◆ SET EXERCISE A: Please arrange the records from the line containing "You are a computer-use" through the line containing "coord(370,50)" as a Markdown table with the columns Row and Line. Skip blank lines and leave the pictures out.

◆ TEXT EXTRACT:
* begin *

US 2 Ton Trucks Comparison by Stephen Brezinski
Manufacturer: Various email: sbrez(at)suscom-maine.net
The following is a brief comparison and construction review for seven injection-molded plastic models of the WW2 era American 2.5-ton truck. Discussed are the three veteran Hasegawa General Motors Co. kits, Cooperativa’s/AER’s Studebaker Model US-6 cargo truck, Airfix/Heller’s new GMC kit, and PST Model’s Studebaker and GMC truck kits.

A Wee Bit of History For The Modeler

The 2.5-ton truck came about through a US military need for the largest capacity truck that could be produced in large numbers, to supply all US needs as well as for export to Lend Lease allies. Production was largely split between GMC producing trucks for the US Army, Studebaker Company producing 2.5-ton trucks for Lend Lease, and International Harvester producing for the US Navy & Marines. There was some crossover and both GMC and International Harvester deuce & half trucks could be found in Soviet use. The 2.5-ton trucks produced had largely interchangeable parts; the most readily visible differences being in the cab and locations of the fuel tanks and spare tires. Three primary manufacturers produced over 900,000 2.5-ton trucks in all, in both 6x4 and 6x6 versions. Under Lend-Lease they were supplied to the armed forces of Great Britain, Australia, France, the USSR and Poland, etc.

Variants included short wheelbase trucks for use as prime movers (artillery tractors), with and without winches on the front bumper, box vans, and fuel & water tanks carriers. Models from 1941 to about 1944 had all-metal civilian looking cabs (represented by Cooperativa’s and PST’s models). In 1944 a less resource & time consuming soft-top military cab was used for all three manufacturers. Airfix’s and Hasegawa’s kits represent the military cab. I understand that Academy will soon release 1/72 scale GMC’s in both the hard cab and the military cab.

The Kits, a look at the parts

The AER/Cooperativa Studebaker US-6 kit is for a while was our only option for a Studebaker truck and early all metal cab. Overall this limited-run kit is not up to today’s molding and design standards for a fine display model but does have some very good attributes such as the overall shape of the cab, and the wheels are more accurate than that of Hasegawa.. Problems include: no headlights, no steering wheel and overly-thick parts. The Eduard etched brass detailing fret for this model helps considerable in improving it.

* end *

◆ EXTRACTED INFORMATION:
* begin *

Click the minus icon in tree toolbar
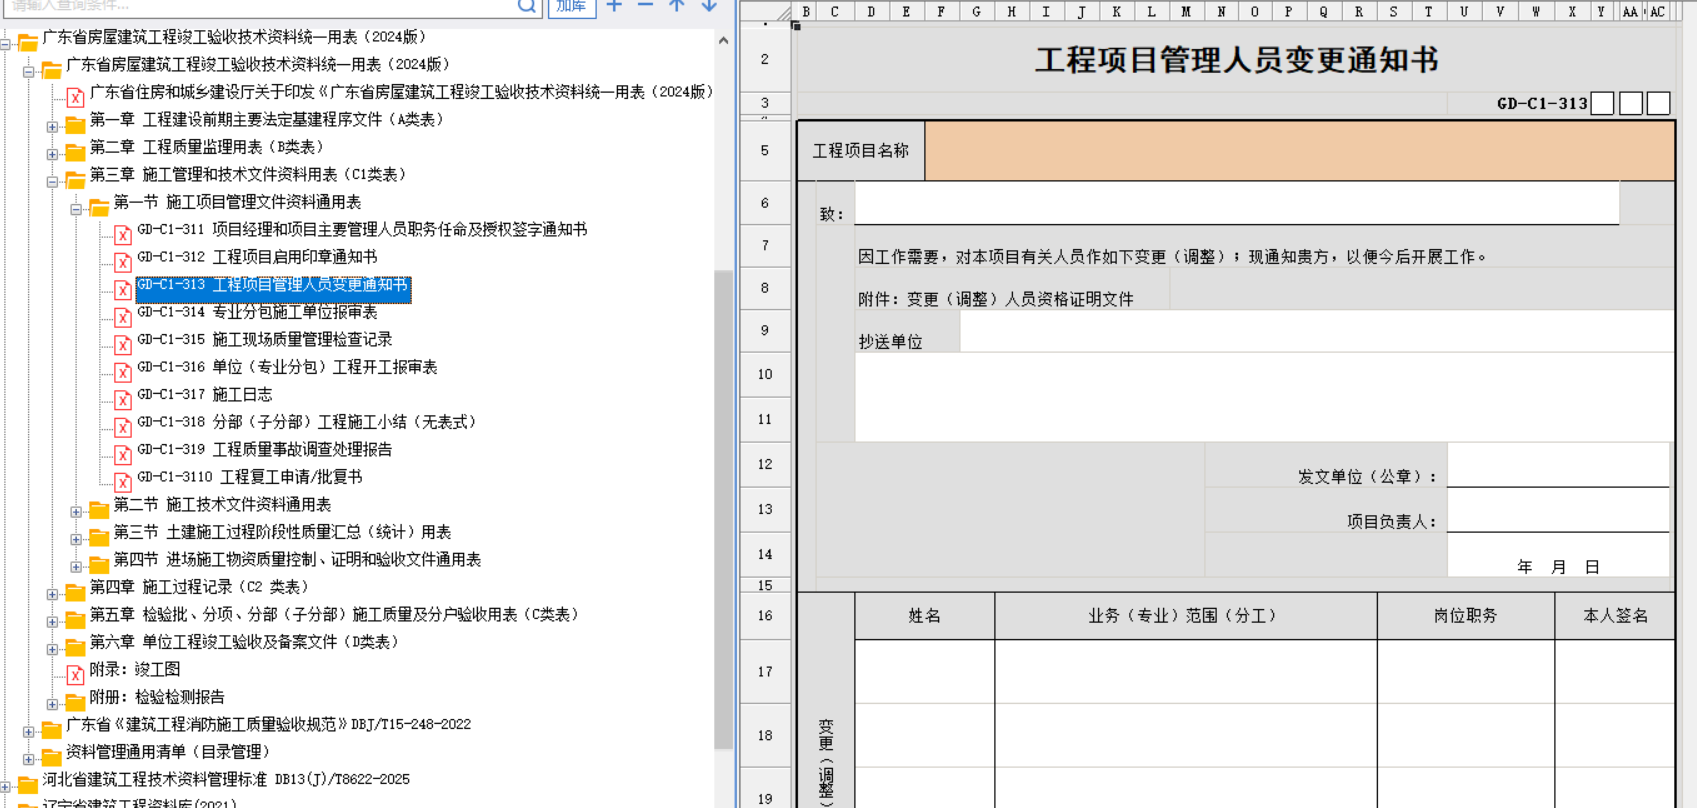pos(645,6)
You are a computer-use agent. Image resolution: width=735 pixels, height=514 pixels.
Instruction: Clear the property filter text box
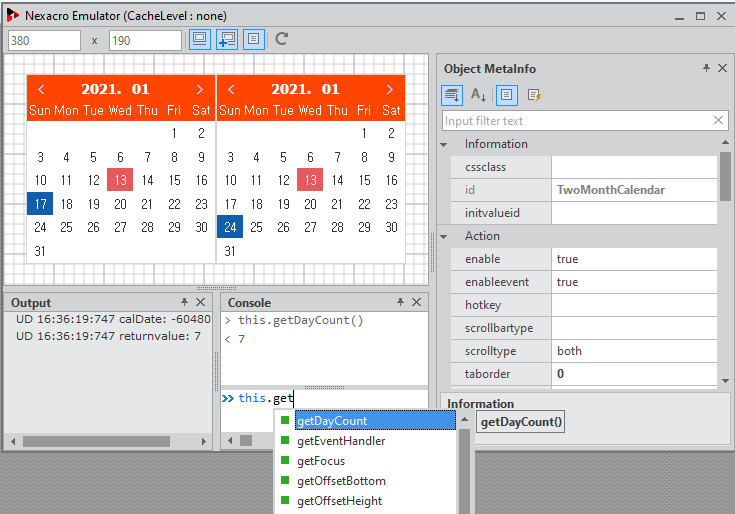[718, 121]
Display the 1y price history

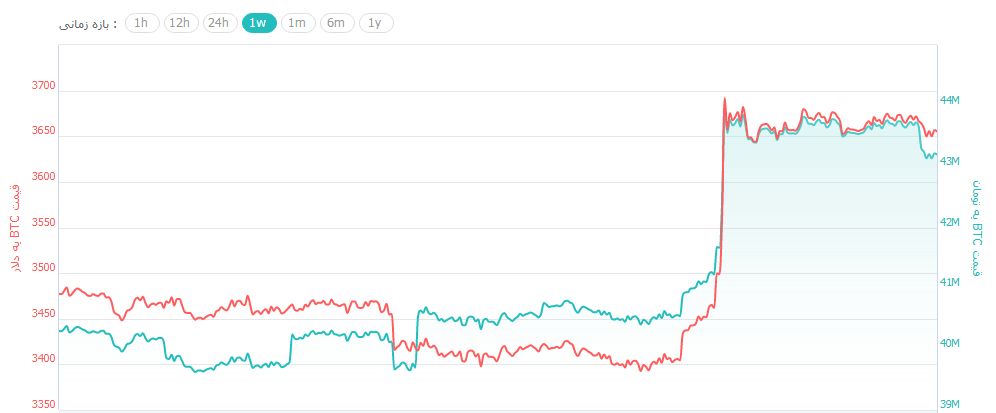[375, 23]
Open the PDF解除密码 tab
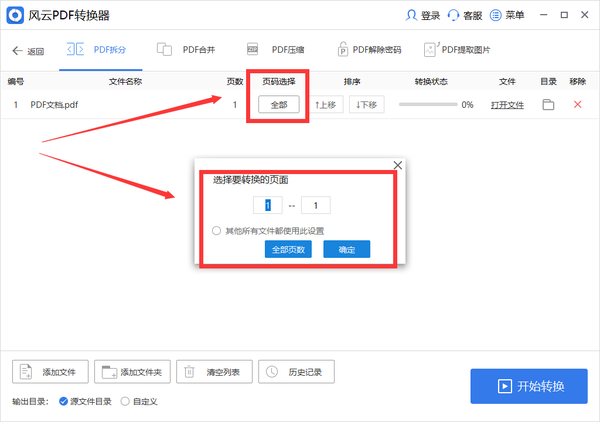 coord(370,50)
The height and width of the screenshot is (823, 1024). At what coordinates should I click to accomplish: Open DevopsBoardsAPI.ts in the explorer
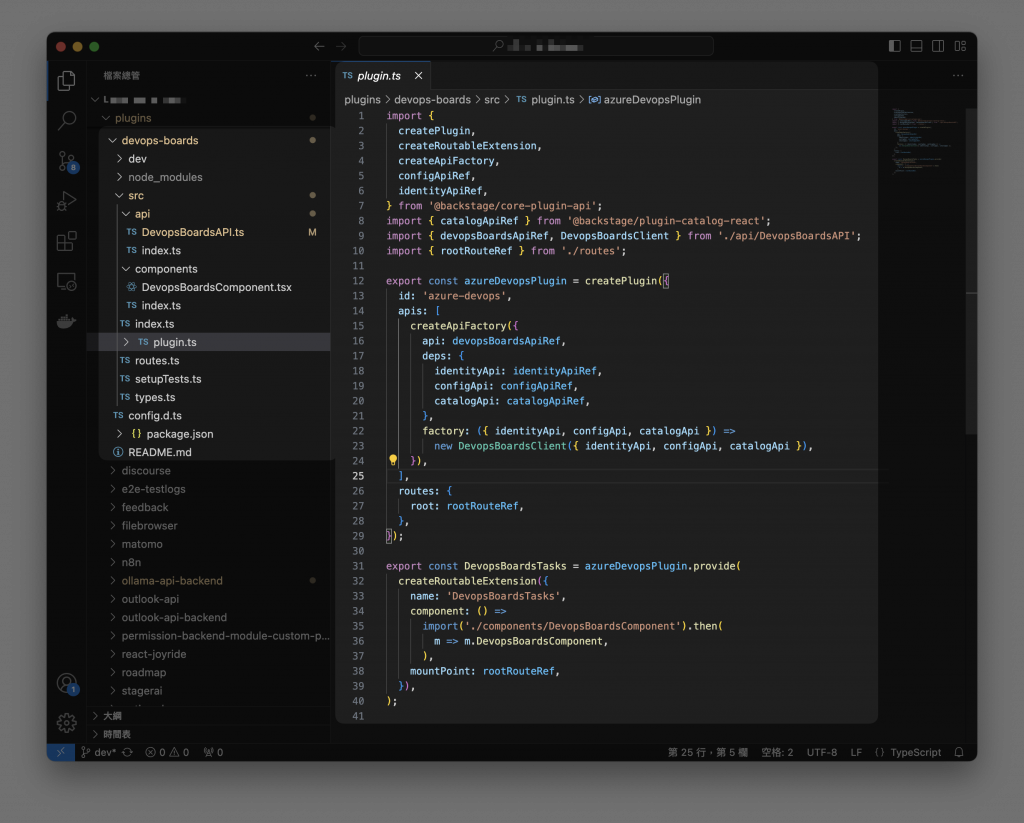[x=192, y=232]
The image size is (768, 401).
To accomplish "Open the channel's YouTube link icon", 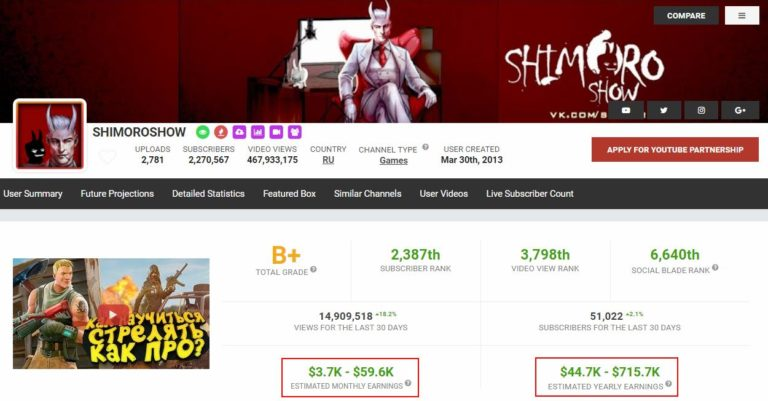I will coord(625,110).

* end *

◆ SET EXERCISE B: According to the truck comparison, how many 2.5-ton trucks did the three primary manufacturers produce in all?

◆ FINISHED ANSWER A:
| Row | Line |
|---|---|
| 1 | You are a computer-use agent. Image resolution: width=735 pixels, height=514 pixels. |
| 2 | Instruction: Clear the property filter text box |
| 3 | [718, 121] |
| 4 | Display the 1y price history |
| 5 | [375, 23] |
| 6 | Open the PDF解除密码 tab |
| 7 |  coord(370,50) |

◆ FINISHED ANSWER B: Over 900,000.